## Task to carry out
Please copy out the data from the line with "The image size is (1512, 811)." up to and including the line with "click(1026, 400)", keeping every line in full but shifting each coordinate up by 10. Output only those lines.
※ ※ ※
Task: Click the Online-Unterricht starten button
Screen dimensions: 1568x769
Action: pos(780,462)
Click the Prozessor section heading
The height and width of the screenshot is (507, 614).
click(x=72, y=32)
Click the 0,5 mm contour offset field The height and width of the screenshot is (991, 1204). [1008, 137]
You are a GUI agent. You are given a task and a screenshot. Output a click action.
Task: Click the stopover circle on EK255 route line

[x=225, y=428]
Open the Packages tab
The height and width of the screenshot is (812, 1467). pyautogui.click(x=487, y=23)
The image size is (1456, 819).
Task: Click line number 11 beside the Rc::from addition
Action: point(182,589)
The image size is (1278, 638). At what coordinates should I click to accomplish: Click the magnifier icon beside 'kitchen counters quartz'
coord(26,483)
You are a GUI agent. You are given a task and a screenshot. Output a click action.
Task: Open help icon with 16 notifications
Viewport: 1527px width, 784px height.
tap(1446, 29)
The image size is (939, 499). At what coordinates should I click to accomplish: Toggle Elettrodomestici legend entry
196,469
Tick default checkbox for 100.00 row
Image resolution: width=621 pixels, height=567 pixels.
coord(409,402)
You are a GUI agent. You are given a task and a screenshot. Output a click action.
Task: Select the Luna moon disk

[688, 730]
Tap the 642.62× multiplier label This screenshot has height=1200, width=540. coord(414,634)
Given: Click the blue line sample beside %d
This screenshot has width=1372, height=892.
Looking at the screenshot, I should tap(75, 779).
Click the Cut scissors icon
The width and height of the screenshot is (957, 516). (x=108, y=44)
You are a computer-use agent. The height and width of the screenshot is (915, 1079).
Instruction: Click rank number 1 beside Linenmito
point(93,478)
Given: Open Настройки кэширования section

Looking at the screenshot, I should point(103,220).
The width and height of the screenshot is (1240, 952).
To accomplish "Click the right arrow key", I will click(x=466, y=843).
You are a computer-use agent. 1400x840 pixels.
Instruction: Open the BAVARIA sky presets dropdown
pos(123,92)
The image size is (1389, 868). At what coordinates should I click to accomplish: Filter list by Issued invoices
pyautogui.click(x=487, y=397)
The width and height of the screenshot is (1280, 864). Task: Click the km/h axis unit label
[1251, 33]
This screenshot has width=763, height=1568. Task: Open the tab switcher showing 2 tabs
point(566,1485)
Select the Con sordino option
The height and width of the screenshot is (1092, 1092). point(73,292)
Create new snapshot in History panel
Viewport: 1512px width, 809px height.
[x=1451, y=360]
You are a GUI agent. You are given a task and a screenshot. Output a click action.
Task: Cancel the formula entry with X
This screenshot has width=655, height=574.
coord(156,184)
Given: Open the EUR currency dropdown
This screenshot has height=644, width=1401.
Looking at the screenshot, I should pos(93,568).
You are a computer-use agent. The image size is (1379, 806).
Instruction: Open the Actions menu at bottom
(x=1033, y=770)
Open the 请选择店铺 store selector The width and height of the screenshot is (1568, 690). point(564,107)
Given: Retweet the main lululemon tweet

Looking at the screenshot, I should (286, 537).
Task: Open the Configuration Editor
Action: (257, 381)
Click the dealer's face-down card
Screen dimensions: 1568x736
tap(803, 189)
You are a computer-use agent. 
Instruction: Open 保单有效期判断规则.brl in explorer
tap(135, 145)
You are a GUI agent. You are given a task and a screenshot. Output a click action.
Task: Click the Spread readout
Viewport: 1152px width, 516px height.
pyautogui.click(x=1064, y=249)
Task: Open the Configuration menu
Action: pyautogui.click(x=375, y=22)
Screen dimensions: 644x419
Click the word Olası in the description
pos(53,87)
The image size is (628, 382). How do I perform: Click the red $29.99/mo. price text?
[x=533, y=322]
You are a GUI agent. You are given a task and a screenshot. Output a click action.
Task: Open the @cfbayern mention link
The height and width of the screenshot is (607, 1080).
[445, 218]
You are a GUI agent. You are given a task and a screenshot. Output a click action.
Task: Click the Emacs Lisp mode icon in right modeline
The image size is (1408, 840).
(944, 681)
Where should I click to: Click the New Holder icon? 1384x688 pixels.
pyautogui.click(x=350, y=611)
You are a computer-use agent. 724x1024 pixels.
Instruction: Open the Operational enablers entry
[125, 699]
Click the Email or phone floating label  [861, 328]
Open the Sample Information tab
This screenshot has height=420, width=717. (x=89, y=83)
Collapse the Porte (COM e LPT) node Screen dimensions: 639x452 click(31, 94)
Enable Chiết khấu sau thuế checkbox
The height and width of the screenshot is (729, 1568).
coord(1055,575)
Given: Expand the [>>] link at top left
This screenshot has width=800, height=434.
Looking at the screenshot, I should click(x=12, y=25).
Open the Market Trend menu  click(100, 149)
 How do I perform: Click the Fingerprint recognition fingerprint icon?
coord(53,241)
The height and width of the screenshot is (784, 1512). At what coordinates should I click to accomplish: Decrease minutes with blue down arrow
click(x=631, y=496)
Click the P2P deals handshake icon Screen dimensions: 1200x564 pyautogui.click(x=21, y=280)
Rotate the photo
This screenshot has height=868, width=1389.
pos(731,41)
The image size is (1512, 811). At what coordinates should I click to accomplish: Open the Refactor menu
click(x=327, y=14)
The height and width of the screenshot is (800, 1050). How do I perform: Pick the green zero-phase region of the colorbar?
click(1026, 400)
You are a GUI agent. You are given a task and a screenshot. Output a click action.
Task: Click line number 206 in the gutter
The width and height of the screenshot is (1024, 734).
※ ※ ※
## Worked answer
The image size is (1512, 811). At what coordinates should I click to accomplish: Open the Refactor menu
click(x=337, y=24)
The height and width of the screenshot is (800, 1050). How do I perform: Pick the green zero-phase region of the colorbar?
click(1036, 410)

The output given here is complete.